* _ACTIVITY_:
The answer is the full set of records below, transcribed exactly.

*** MATERIAL FOR THIS TASK ***

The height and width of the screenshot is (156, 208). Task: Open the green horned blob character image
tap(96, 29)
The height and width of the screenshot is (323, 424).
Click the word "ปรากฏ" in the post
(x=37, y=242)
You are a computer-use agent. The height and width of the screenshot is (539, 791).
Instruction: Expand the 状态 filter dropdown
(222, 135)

*** End of MATERIAL FOR THIS TASK ***

* _SOLUTION FOR THIS PROBLEM_:
The height and width of the screenshot is (156, 208). Task: Open the green horned blob character image
tap(96, 29)
The height and width of the screenshot is (323, 424).
Click the word "ปรากฏ" in the post
(x=37, y=242)
You are a computer-use agent. The height and width of the screenshot is (539, 791).
Instruction: Expand the 状态 filter dropdown
(222, 135)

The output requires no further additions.